Monday, January 30, 2006

A Letter in the Mailbox, A Story in my Head

Getting the mail and answering long distance phone calls have now become the highlight of my days. An "unavailable", "anonymous" or even an unrecognized phone number give me an adrenaline rush. Checking the mail after work has taken on a new meaning. Today, I actually wasn't thinking about what could be in the mail when I got the mail. But when I opened the box, there was a LOT of stuff in there, and I remembered - I'm waiting for something...

2 medical bills, one web hosting bill, an ad for pet medications...and there on the bottom was that very official looking envelope with the return address written in old english typeface, a large ornate seal next to it and my name typed on the envelope. "Pennsylvania Clerk of Records, Register of Wills and Clerk of the Orphans' Court Division" - what a mouthful.

I open it up and there are two pages, so I start looking at the one on top. It is a receipt for the payment I sent. They printed the receipt on January 26. On to the next page. Its printed on letterhead with the same old english typeface and the ornate seal at the top. It is a really, really short letter. Just 2 very short paragraphs. My stomach sank - all I could think was,

Dear adoptee,

We got your money and called your mom and she doesn't want to talk to you.

But thanks for the money.

Sincerely,

Your Friendly County Courthouse


I sucked it up and read it. Basically, they got my money and my petition. They sent my petition to the Orphans' Court Investigator (sounds so CSI, doesn't it?) and she will inform me if there is any information available regarding my adoption. Then it gave me the investigator's direct line and said I could contact her with any questions.

Yeah, I have a question. Is this for real? Because a lot of the time I feel like it is really fake.

It is such a weird feeling to know that "my file" and all the information that I want to know so badly is probably sitting right there on someone's desk. That lady has got some power! I'm thinking of what is sitting on my desk right now - a to do list (or rather a to do notebook), some business cards, receipts and articles. Nothing of any interest to anyone besides me, really.
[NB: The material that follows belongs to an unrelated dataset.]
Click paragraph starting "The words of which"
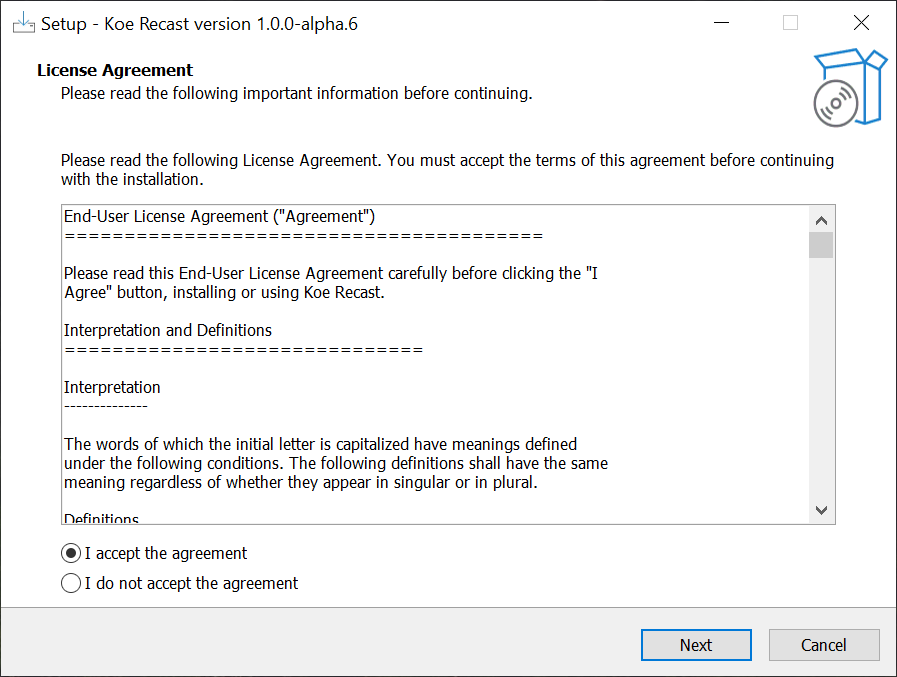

But this lady has on her desk files full of information that people have been waiting their whole lives to know. It is the rest of my story. It is my identity. My story has a lot, I mean a lot of missing pieces and I've always been a pretty imaginative person, so I've just made up the parts that I didn't know. My mom was a good person. She was smart and pretty and funny and she got drunk one night and got pregnant - whoops! It happens. Now she is older, successful, sophisticated and thinks of me often. I have an entire story about what happened in the hospital. I know what she thought and felt when she was pregnant. These are things that every other kid really does know, but since I didn't have any way to know, I just made it up and has always been truth to me. As much as you might be Italian or the miracle child your parents thought they'd never have or the "whoops" baby that came 15 years after your siblings, I am the kid in these stories. That is who I have been my entire life - the daughter of that woman. No one could ever prove otherwise. But this lady at the courthouse can. She might already know things to shoot holes in my theory, without ever contacting my mom.
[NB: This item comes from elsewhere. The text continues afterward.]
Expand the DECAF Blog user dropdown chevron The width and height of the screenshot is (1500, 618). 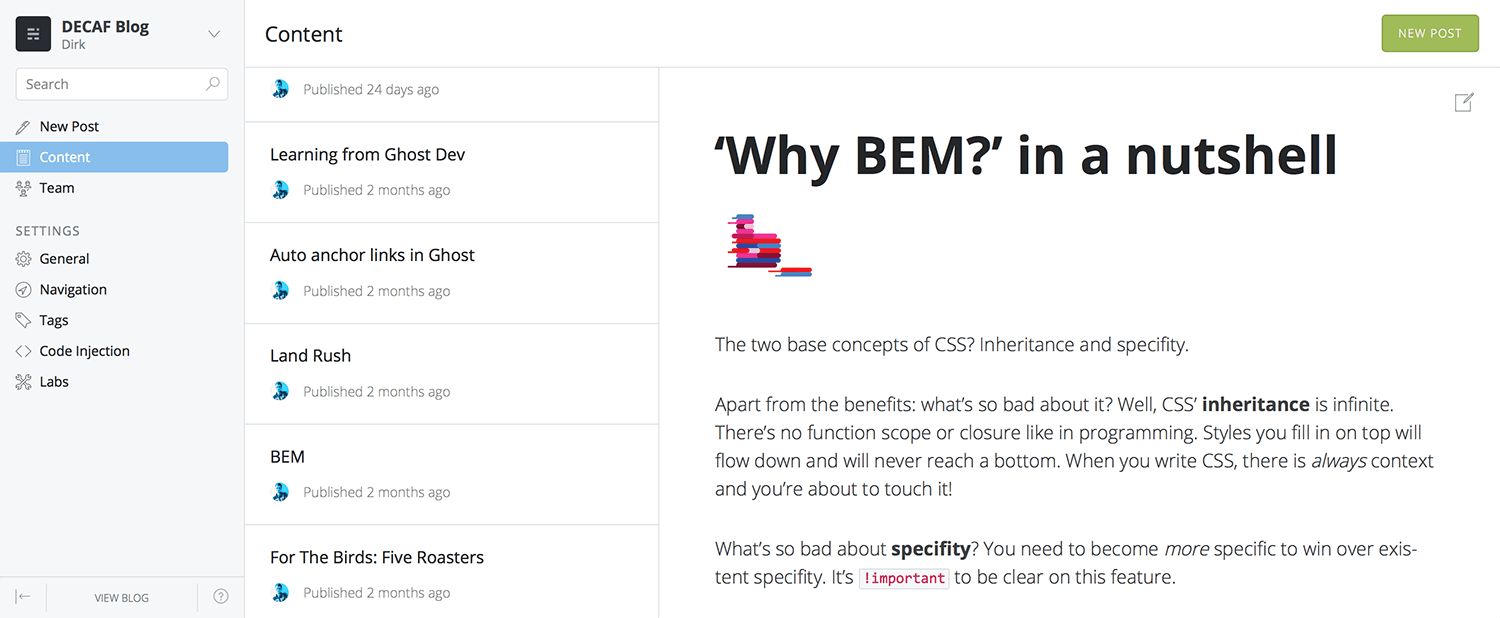point(214,34)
So I guess that's what I've been thinking about lately - what is my reaction going to be if the truth doesn't match up with my story? What if my mom was angry about being pregnant? What if she was bitter that she even had me? What if now she's a screw up, drug dealing, alcoholic? Its a lot to comprehend, to think that in a matter of weeks, days even, the entire foundation of everything I've ever thought about my birth, conception and relinquishment, my identity could be changed.
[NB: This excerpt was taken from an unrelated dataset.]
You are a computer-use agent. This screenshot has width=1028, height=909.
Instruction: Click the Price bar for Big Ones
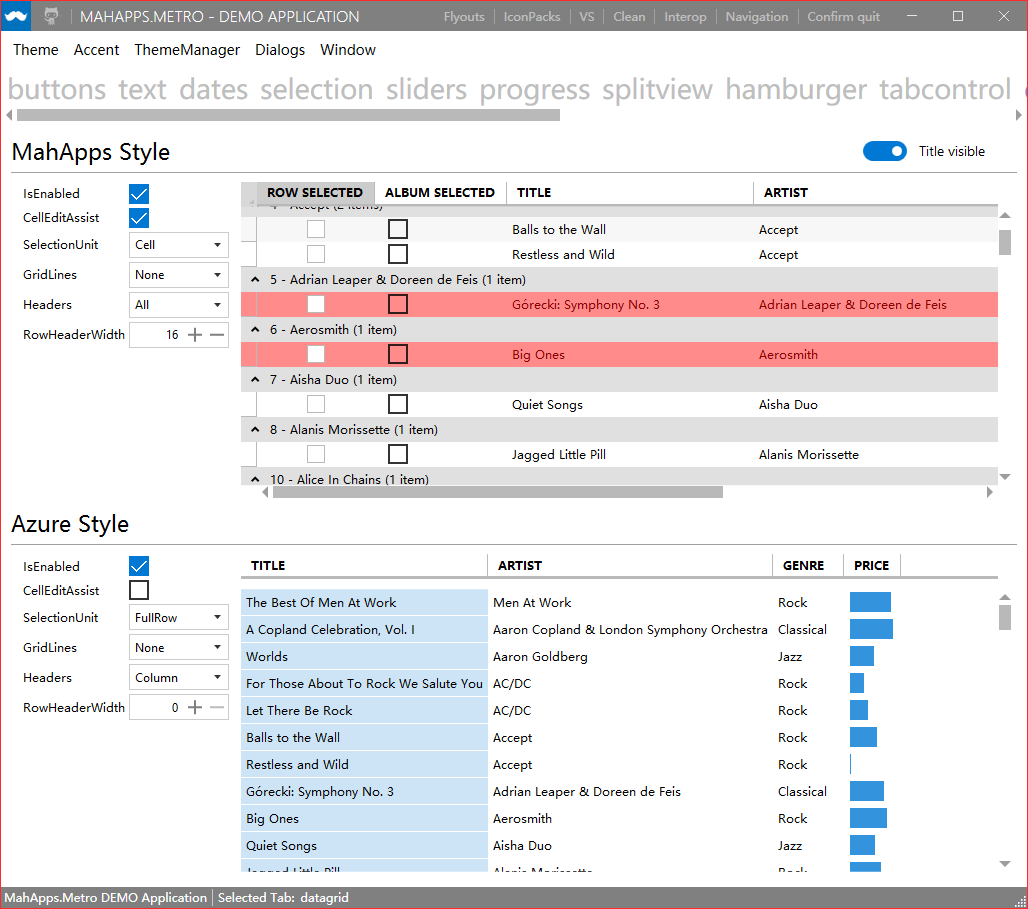click(x=867, y=818)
I think that is why I'm still not able to accept my birth mom as a real person and not just something the government made up to keep me happy. Because if she is a real person, she could be different from what I've made her to be in my head, so it might just be better to keep her on paper, the way I've always known her.

2 Comments:

Blogger Cookie said...

I read posts like this one and wonder how much of what you are pondering is what my son did. I imagine at least some of it is. And, I remember him saying in his first email to me after our first phone call, "Well, now that we know that neither of us is a crazy druggie, we can just start the process of getting to know each other."

I loved reading this post, because it helps me know that I matter to my son. He just called tonight -and the honeymoon phase of our relationship is over - it's been 4 1/2 years. But each time we chat on the phone and I hear his hearty chuckle as we joke around, I feel a little bit of a miracle has just transpired. We were never "supposed" to know each other, but, we do, and there's no better feeling in the world!

My fondest wish for anyone searching is that they will "click" as well as my son and I do. I like to think he calls me now when he wants to feel understood, unconditional love, acceptance and appreciation. He knows I offer him that - and I think that he likes it.

8:55 PM  
Blogger Heartened said...

I've had that same thought about some person having my entire history and identity at their fingertips - and just out of my reach. When I read the letter from the Illinois registry I thought to myself, "The person who typed this up saw my birthparents' names!" It was such a strange feeling. And then there are those moments when I want to call and beg, plead and bribe them to tell me. I know I can't do that, but sometimes I dream...

I just have to keep believing that someday I'll have my answers. Some days that is harder than others.